**TASK GOAL**
What you need to produce from the material below is an exact transcription of the lines from the one with "Click the green" through the one with "Select Delivery Status Reports", both included, and no other line.

**DATA EXTRACT**
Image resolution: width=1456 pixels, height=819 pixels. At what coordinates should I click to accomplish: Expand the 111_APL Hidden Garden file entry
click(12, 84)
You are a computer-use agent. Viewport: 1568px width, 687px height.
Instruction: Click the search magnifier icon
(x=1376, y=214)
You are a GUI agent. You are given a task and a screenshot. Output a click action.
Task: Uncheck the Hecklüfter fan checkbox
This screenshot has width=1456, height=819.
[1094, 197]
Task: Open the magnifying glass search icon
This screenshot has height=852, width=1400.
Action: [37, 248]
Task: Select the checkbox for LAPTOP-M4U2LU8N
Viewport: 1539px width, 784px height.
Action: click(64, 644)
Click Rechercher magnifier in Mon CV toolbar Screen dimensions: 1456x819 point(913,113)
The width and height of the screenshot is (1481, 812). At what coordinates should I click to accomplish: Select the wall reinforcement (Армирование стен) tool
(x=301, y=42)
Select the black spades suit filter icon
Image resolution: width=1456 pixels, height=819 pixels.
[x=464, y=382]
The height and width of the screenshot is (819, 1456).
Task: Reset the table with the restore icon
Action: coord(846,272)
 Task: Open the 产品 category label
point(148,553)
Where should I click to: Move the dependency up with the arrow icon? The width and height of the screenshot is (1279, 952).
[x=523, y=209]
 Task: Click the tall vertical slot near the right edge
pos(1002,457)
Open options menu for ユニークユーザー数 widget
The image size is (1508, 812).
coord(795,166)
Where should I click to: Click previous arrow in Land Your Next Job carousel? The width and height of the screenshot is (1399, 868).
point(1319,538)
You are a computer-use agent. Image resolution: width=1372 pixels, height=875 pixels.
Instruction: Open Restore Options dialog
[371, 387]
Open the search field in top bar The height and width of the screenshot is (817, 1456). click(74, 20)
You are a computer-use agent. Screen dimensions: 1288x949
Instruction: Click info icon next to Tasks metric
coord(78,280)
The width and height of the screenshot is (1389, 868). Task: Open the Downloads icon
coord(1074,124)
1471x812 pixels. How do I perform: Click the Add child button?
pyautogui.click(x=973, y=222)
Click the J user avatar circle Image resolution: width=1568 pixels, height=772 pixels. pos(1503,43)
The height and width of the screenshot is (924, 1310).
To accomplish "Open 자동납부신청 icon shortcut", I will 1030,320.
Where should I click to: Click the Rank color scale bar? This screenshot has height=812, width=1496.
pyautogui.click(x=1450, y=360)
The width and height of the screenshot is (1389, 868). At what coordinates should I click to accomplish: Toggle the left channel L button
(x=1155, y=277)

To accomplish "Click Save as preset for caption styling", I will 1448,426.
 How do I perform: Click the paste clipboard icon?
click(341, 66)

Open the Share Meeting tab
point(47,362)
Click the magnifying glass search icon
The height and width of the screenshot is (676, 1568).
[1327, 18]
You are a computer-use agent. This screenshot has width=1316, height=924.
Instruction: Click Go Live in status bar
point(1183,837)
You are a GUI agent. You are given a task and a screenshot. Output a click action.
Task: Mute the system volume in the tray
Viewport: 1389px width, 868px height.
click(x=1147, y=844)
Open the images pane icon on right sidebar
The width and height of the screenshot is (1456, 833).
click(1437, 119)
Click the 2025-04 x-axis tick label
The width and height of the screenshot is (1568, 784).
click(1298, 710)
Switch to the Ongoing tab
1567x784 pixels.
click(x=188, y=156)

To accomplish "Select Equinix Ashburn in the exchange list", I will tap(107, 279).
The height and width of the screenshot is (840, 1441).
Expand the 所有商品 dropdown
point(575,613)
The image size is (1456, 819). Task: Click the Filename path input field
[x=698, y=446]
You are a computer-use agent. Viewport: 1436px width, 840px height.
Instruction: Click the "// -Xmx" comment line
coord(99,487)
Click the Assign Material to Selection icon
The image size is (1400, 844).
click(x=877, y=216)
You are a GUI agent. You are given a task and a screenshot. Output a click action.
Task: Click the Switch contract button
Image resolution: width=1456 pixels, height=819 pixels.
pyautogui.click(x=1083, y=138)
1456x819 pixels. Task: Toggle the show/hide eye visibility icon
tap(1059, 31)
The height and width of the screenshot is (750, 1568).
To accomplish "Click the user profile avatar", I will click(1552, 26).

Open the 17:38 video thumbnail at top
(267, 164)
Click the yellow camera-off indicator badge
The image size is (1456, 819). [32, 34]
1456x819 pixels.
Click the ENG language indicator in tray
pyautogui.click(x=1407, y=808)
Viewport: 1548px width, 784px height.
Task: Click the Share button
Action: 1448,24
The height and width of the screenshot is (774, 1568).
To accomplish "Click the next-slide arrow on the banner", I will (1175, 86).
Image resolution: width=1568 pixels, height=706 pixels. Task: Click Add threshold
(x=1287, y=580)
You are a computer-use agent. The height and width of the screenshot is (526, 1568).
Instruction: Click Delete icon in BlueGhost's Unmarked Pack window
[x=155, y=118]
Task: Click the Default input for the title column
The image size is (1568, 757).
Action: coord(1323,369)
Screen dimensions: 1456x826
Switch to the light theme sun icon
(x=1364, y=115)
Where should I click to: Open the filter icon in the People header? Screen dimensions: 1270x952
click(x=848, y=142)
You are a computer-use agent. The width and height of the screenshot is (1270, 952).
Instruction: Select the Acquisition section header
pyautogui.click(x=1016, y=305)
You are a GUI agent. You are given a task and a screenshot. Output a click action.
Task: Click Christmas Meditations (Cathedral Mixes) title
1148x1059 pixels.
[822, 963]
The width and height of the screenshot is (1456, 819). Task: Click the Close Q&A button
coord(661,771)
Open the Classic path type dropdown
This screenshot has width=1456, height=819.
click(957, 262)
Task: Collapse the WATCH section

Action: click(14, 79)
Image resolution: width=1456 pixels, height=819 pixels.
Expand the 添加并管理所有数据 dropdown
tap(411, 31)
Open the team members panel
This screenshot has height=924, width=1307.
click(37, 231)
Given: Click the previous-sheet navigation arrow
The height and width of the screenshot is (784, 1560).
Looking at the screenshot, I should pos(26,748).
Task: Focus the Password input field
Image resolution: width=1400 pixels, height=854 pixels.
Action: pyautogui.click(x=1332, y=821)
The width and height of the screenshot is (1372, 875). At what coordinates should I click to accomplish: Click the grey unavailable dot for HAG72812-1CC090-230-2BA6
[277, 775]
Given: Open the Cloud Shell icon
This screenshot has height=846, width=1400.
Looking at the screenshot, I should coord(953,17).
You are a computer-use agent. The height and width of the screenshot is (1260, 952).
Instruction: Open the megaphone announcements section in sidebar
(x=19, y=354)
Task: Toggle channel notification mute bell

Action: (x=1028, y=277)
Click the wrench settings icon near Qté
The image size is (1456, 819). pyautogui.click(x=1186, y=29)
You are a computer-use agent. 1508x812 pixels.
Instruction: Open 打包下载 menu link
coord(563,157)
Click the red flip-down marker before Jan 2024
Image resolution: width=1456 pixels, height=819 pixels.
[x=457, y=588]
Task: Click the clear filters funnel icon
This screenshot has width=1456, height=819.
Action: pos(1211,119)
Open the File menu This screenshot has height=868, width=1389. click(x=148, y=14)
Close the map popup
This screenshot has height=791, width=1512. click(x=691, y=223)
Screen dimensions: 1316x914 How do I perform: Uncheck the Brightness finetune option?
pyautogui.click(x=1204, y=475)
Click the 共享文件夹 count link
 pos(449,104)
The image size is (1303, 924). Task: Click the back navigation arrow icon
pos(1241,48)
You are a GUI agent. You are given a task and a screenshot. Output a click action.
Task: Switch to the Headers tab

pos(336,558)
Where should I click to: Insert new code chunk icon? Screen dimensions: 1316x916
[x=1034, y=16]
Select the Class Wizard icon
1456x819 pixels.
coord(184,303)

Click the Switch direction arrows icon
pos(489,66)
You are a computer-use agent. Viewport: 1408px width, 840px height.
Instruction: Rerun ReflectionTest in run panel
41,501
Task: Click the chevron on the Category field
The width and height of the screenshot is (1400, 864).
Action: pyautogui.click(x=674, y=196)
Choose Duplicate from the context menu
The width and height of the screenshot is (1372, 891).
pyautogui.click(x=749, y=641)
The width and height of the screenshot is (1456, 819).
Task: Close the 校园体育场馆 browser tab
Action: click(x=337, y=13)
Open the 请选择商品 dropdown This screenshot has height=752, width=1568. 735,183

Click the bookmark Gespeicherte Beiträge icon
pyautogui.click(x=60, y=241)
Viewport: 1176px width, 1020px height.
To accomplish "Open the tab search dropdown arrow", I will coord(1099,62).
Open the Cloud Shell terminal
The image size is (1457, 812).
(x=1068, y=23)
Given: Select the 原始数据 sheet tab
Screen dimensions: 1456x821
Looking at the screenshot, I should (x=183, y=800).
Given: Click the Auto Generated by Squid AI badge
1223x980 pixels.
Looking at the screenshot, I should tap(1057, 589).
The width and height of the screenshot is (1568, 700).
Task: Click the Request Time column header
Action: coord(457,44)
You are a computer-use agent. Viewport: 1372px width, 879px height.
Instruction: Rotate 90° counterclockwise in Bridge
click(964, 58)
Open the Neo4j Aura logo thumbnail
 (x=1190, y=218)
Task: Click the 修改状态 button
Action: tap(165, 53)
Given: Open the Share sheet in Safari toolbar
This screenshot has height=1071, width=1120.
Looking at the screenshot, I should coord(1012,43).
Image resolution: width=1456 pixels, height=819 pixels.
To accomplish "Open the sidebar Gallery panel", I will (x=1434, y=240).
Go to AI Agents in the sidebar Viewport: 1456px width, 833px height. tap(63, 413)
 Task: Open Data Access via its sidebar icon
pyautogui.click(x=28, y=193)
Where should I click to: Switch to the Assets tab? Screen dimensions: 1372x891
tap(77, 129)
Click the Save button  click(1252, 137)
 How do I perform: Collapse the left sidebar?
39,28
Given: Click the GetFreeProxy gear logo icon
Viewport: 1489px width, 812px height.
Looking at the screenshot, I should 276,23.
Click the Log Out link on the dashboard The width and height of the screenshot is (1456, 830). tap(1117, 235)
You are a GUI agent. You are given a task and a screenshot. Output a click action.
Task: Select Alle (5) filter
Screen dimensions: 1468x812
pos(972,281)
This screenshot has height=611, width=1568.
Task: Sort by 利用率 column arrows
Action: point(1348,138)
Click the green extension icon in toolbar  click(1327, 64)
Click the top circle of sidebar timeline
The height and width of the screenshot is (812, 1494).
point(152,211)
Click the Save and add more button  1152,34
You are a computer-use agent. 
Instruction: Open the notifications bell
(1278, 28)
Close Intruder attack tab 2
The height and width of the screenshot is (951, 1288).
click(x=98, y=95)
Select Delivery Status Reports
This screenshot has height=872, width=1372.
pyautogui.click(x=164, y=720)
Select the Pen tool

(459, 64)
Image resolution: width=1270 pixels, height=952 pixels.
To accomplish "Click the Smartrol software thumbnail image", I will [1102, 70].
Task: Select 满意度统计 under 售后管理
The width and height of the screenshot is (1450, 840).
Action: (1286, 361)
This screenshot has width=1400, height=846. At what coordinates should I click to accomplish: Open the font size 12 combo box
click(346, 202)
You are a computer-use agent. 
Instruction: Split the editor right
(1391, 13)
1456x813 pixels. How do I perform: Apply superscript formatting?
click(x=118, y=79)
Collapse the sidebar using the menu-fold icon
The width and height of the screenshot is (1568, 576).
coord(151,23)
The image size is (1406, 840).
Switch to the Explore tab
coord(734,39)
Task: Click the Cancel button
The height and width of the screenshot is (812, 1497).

**RESPONSE AREA**
Click the green extension icon in toolbar  click(1327, 64)
Click the top circle of sidebar timeline
The height and width of the screenshot is (812, 1494).
point(152,211)
Click the Save and add more button  1152,34
You are a computer-use agent. 
Instruction: Open the notifications bell
(1278, 28)
Close Intruder attack tab 2
The height and width of the screenshot is (951, 1288).
click(x=98, y=95)
Select Delivery Status Reports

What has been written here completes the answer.